Innes in Command - Cover

Innes in Command

Copyright© 2026 by Lumpy

Chapter 8

“Ensign,” Wexler said the moment Innes walked into the control room for his next shift. “We’re implementing a new procedure. Starting this rotation, I want a list of all planned inspections for the day submitted to me at the start of each shift for my approval.”

“Sir, we won’t know every ship that arrives during the rotation until they actually enter system space. Traffic is unpredictable.”

“I’m aware of how traffic works, Ensign. Of course, any vessels that arrive after you’ve submitted the schedule will be reviewed at shift changeover, but we have enough of a backlog that at least half your inspections will be vessels already waiting in system. We can start there. Is that a problem?”

“No, sir.”

“Good. Have the list on my desk within the next half hour. I’m ready to call it a night.”

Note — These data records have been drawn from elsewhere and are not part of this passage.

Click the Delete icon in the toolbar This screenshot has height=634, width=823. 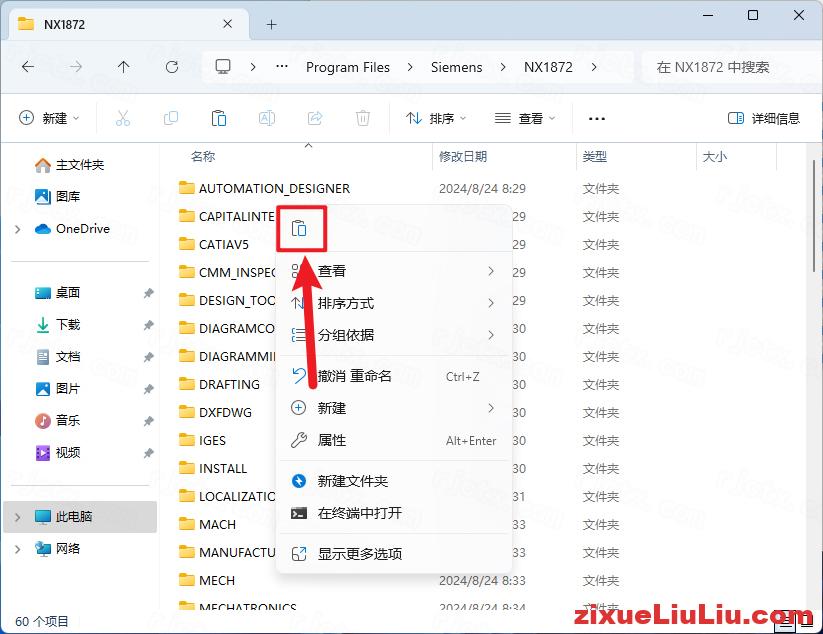coord(362,118)
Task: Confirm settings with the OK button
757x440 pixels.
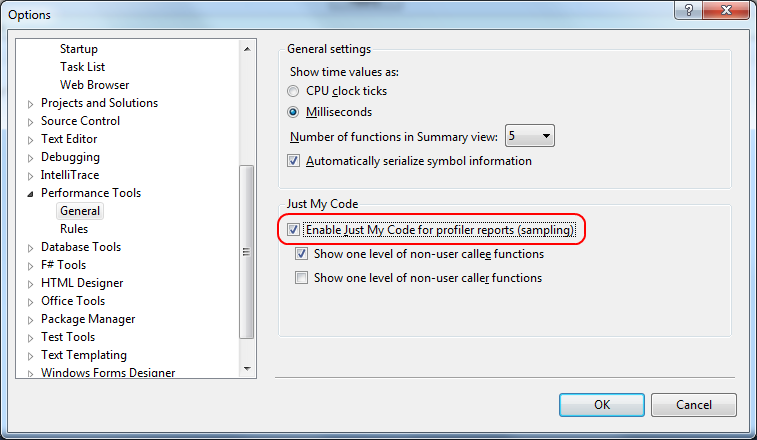Action: coord(602,405)
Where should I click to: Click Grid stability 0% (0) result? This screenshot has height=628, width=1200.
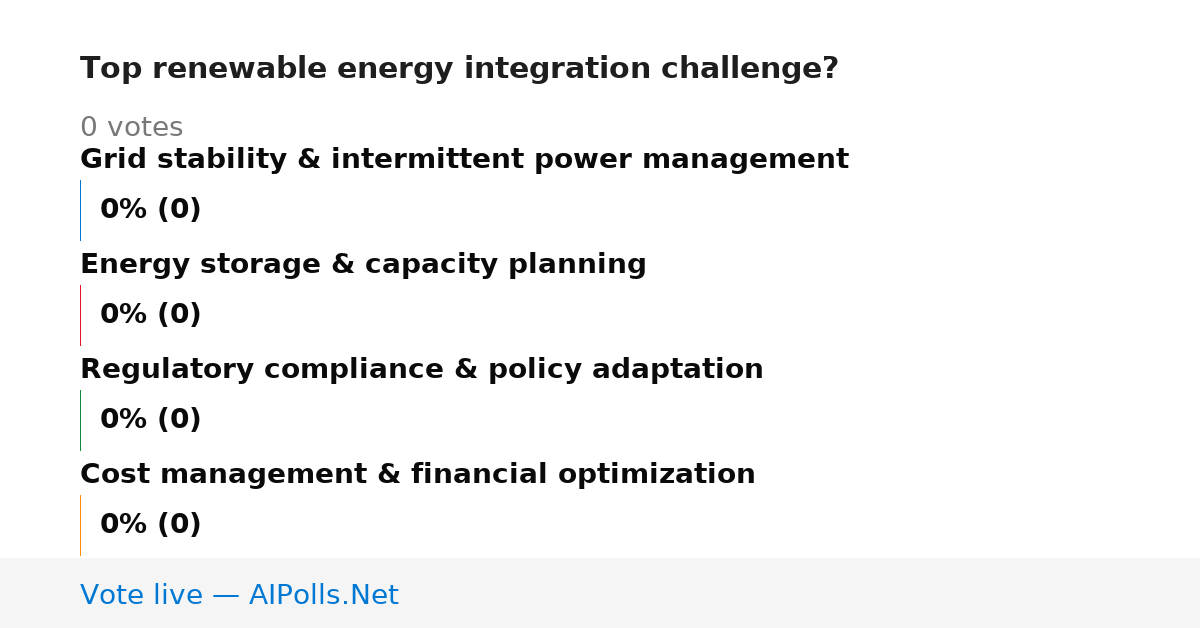click(150, 210)
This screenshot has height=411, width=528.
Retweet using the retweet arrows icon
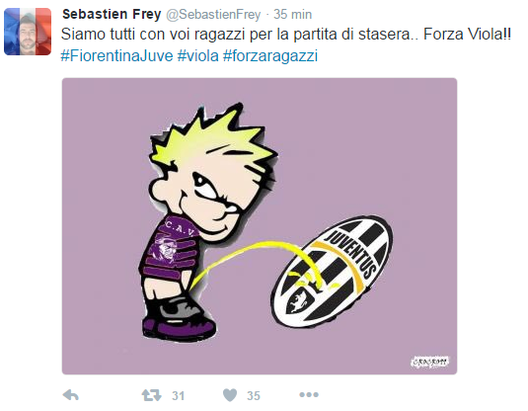point(151,395)
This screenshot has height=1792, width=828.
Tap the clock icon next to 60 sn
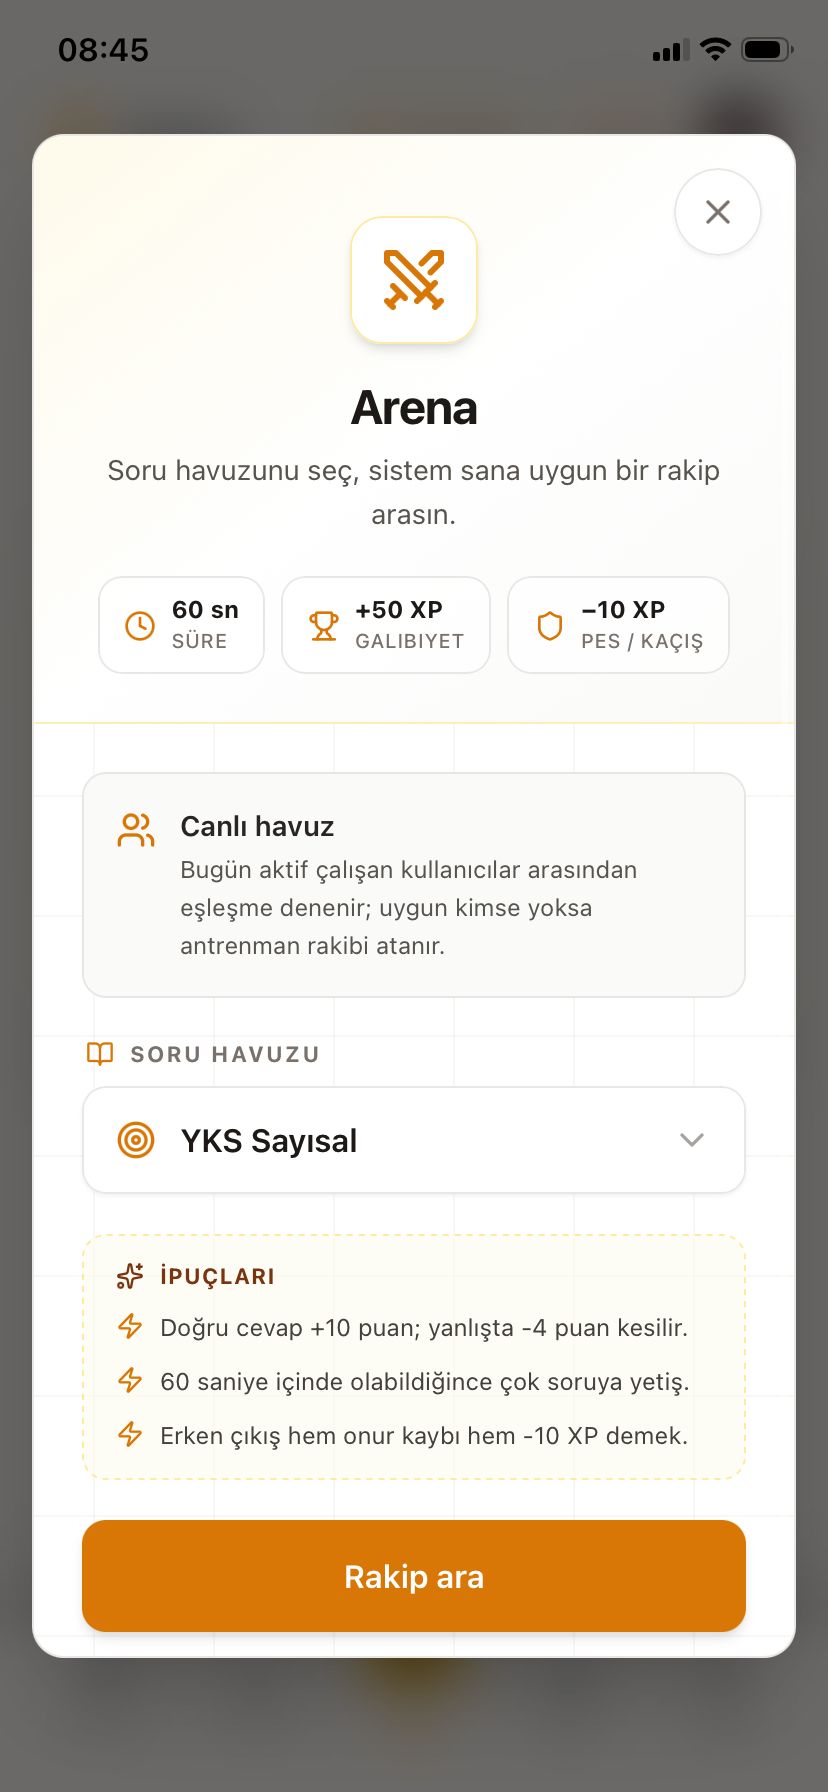point(140,626)
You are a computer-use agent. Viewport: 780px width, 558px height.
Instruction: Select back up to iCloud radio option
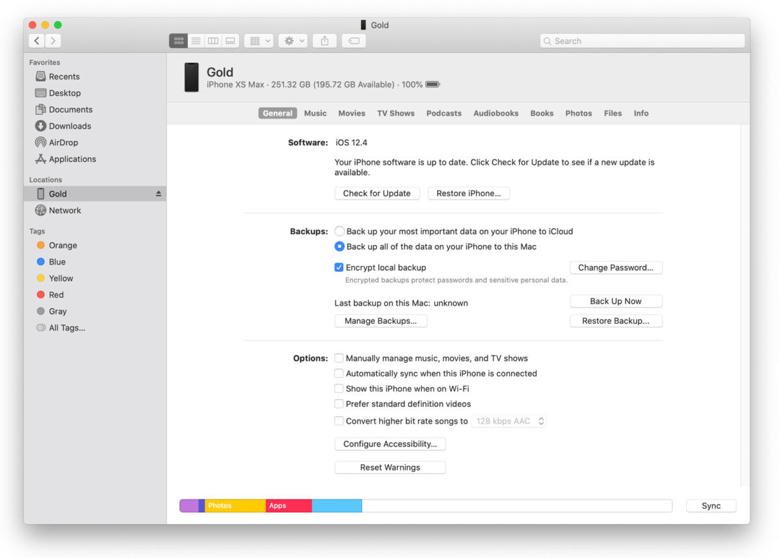340,231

Innes spent the next twenty minutes at his console, pulling together the inspection priorities from the vessels currently in station space. Fourteen ships waited, sorted by length of stay and cargo profile exactly as regulations prescribed. The Distant Horizon sat at the top of the list, a large Meryd cargo hauler out of Vesta that had been holding position at one of the long-term anchorages for a week, coming in just as the last detachment was being pulled when the task force left, leaving them no one to inspect it, although it was apparently in no hurry to go anywhere else.

After triple-checking everything, he submitted the schedule with three minutes to spare.

Wexler scrolled through it without comment at first, until his finger stopped on one name.

“The Distant Horizon,” Wexler said, not quite a question.

“Yes, sir. Meryd cargo hauler, registry out of Vesta. She’s been holding at Anchorage Seven for eight days now.”

“I’m aware of how long she’s been here, Ensign.”

Innes waited. When Wexler didn’t continue, he pressed forward. “The manifest lists farm equipment bound for Hokkaido’s agricultural settlements. They were cleared to continue on for inspection on Hokkaido itself, but they say they’re waiting for an additional transshipment before they do.”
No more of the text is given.